'''

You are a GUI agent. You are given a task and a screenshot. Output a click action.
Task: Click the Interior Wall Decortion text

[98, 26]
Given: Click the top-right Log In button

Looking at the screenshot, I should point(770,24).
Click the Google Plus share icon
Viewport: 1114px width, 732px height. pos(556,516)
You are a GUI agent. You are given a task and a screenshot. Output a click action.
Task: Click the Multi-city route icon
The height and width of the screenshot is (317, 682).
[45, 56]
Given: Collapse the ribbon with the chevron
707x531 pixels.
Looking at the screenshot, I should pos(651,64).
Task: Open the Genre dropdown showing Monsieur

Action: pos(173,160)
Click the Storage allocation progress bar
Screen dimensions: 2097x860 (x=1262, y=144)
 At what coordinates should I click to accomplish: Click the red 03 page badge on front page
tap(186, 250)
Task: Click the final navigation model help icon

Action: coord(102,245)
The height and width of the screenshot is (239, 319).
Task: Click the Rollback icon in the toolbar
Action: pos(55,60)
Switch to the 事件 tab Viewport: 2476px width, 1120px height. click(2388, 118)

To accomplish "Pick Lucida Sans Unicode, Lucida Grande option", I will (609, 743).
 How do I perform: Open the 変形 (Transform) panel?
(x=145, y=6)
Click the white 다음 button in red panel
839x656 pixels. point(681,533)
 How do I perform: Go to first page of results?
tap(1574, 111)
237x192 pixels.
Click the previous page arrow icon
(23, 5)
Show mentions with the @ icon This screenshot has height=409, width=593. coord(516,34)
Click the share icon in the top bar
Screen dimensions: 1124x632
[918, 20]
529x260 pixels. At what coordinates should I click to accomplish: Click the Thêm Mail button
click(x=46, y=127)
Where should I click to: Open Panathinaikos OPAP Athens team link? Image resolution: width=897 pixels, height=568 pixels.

'''

Every record should be given again exactly.

You are a GUI agent. You are given a task and a screenshot. Output a click action.
Task: Click the Interior Wall Decortion text

[98, 26]
Given: Click the top-right Log In button

Looking at the screenshot, I should point(770,24).
Click the Google Plus share icon
Viewport: 1114px width, 732px height. pos(556,516)
You are a GUI agent. You are given a task and a screenshot. Output a click action.
Task: Click the Multi-city route icon
The height and width of the screenshot is (317, 682).
[45, 56]
Given: Collapse the ribbon with the chevron
707x531 pixels.
Looking at the screenshot, I should pos(651,64).
Task: Open the Genre dropdown showing Monsieur

Action: pos(173,160)
Click the Storage allocation progress bar
Screen dimensions: 2097x860 (x=1262, y=144)
 At what coordinates should I click to accomplish: Click the red 03 page badge on front page
tap(186, 250)
Task: Click the final navigation model help icon

Action: coord(102,245)
The height and width of the screenshot is (239, 319).
Task: Click the Rollback icon in the toolbar
Action: pos(55,60)
Switch to the 事件 tab Viewport: 2476px width, 1120px height. click(2388, 118)

To accomplish "Pick Lucida Sans Unicode, Lucida Grande option", I will (609, 743).
 How do I perform: Open the 変形 (Transform) panel?
(x=145, y=6)
Click the white 다음 button in red panel
839x656 pixels. point(681,533)
 How do I perform: Go to first page of results?
tap(1574, 111)
237x192 pixels.
Click the previous page arrow icon
(23, 5)
Show mentions with the @ icon This screenshot has height=409, width=593. coord(516,34)
Click the share icon in the top bar
Screen dimensions: 1124x632
[918, 20]
529x260 pixels. At what coordinates should I click to accomplish: Click the Thêm Mail button
click(x=46, y=127)
Where should I click to: Open Panathinaikos OPAP Athens team link? Image resolution: width=897 pixels, height=568 pixels.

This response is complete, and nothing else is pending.